Vorrebbe leggere il tema che la figlia, morta ormai quattro anni fa, scrisse per l’ammissione alla terza media ma dalla scuola le negano questa possibilità. È la storia di Sabrina Bergonzoni, mamma di Eleonora e fondatrice di Agito, Associazione genitori insieme tumori ossei, che nei giorni scorsi ha fato un appello su Facebook per entrare in possesso degli ultimi pensieri della figlia deceduta a causa di un tumore alle ossa proprio poche settimane dopo aver sostenuto l’esame che (da privatista) avrebbe sancito il suo passaggio all’ultimo anno delle scuole medie.

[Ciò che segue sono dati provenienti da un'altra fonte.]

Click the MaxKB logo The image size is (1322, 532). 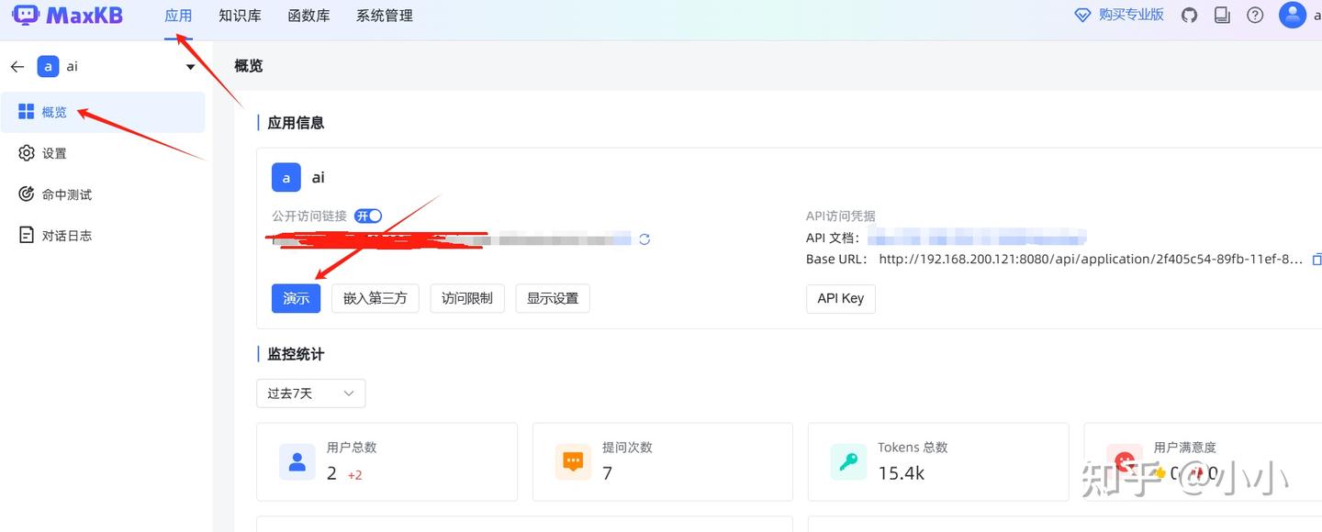(67, 15)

“Lo vorrei ma ho anche un po’ paura di leggerne il contenuto. Può restituirmi una parte di lei – ha raccontato Sabrina al Corriere di Bologna – Ele ha lasciato poche tracce, solo qualche bigliettino che si scambiava con le amiche, qualche poesia che amava molto, ma ho poco del suo pensiero. Si è ammalata bambina mentre leggeva Harry Potter. L’ultima Eleonora, invece, la conosco meno, perché l’adolescenza è esplosa insieme alla malattia e i conflitti pure, era abbastanza arrabbiata. Non so quanto ci dicessimo la verità”.
Eleonora venne colpita a 12 anni da un osteosarcoma, un tumore primario dell’osso, quando frequentava la prima media. Nonostante interventi e terapie durissime la ragazzina ha continuato a voler studiare frequentando la seconda media da casa e in ospedale, con gli insegnanti che accompagnano negli studi i bambini e ragazzi ricoverati in reparto. Poi ha sostenuto l’esame da privatista per passare dalla seconda alla terza media sotto pesanti antidolorifici, in stampelle, e scrivendo un tema di italiano che secondo una confidenza di un’amica di Eleonora parlasse proprio della mamma. Ecco perché Sabrina oggi vorrebbe quantomeno leggerlo.

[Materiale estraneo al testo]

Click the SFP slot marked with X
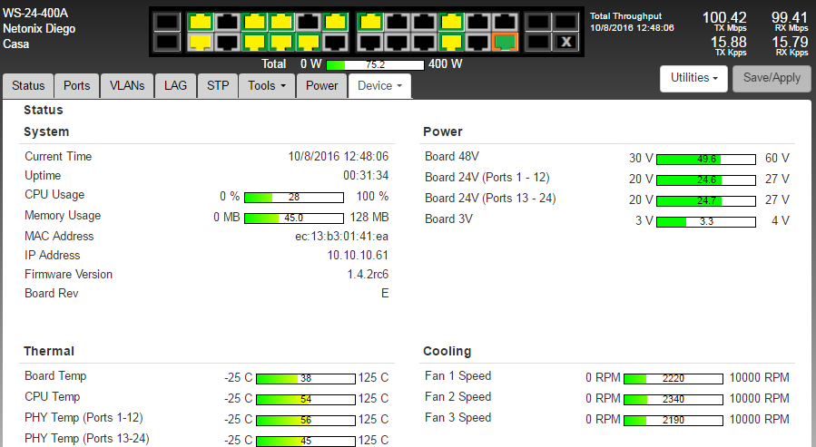 point(566,41)
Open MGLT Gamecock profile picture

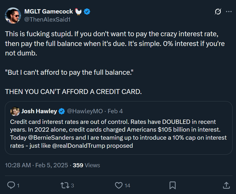coord(13,16)

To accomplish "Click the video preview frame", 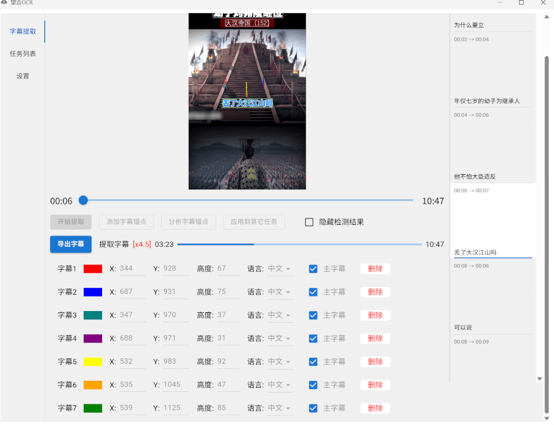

Una richiesta però che si sta scontrando con le rigidità della macchina burocratica della scuola: una battaglia iniziata già due anni fa inviando una mail alla segreteria della scuola media dove si sono svolte le prove scritta ma a cui non ha mai ricevuto risposta. Sono seguite poi telefonate e solleciti ma non c’è stato niente da fare. Ecco, dunque, che l’ultima speranza è affidata ai social.